A pleasant demeanor – In other words, someone who actually is Is he or she easy to engage in a conversation? If someone is awkward or clumsy with casual conversation with you, then it is likely a donor will have the same experience. Conversation is foundational to building a relationship.
Assertiveness – Not aggressiveness, but a pleasant assertiveness. This is critical because your Development Officer must be capable of guiding and influencing the relationships he/she builds. To be clear, I am not referring to a comfort with asking for large amounts of money from a donor. In fact, if someone didn't express some anxiety with "asking," then that might count against him or her. It is normal to feel anxiety with challenging donors to move out of their comfort zones. The art of asking is something that can and should be taught within the culture of your mission.

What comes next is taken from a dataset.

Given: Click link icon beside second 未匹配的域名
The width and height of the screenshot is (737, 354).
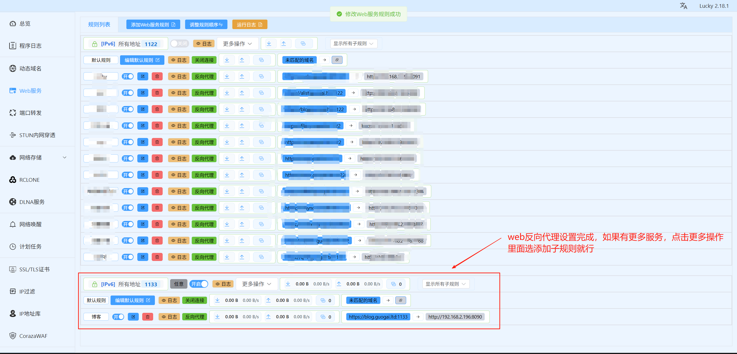Looking at the screenshot, I should (x=400, y=300).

Sold on your mission – One of the most common reasons for high turnover in the development world is a lack of loyalty to a mission. You must find someone who will represent your mission with passion and conviction. For a private school, I would strongly consider an alumnus or parent of an alumnus for this reason. If you are a social service mission, then consider reviewing your donor base or volunteer force for serious candidates. While your intent should always be to offer a competitive salary, you want to hire someone who is not only looking for money, but also has a true desire to further your mission.
Communication skills – The one academic characteristic that I believe is vital. Any serious candidate must have excellent written and verbal communication skills. I would even suggest building a writing test into the interview process to ensure your prospective hire can write a good letter.
So there you have it: my recipe for success. Find the person with the qualities you can't teach. All the other skills can and should be taught in the context of your tradition and culture.
There are many quality sources for the academic aspects of the job, including books, workshops, conferences, and development consultants who serve as mentors. Some nonprofits actually utilize a development consultant to conduct the search, help with the hire, and then train the new Development Officer. If this is your path, make sure the consultant accurately represents your culture and values to avoid short tenure.
With some simple adjustments to your ideal profile, you, too, can avoid the pain and hassle associated with hiring a new Development Officer every 18 months – because Development Rockstars are not hired; they are grown with education and care.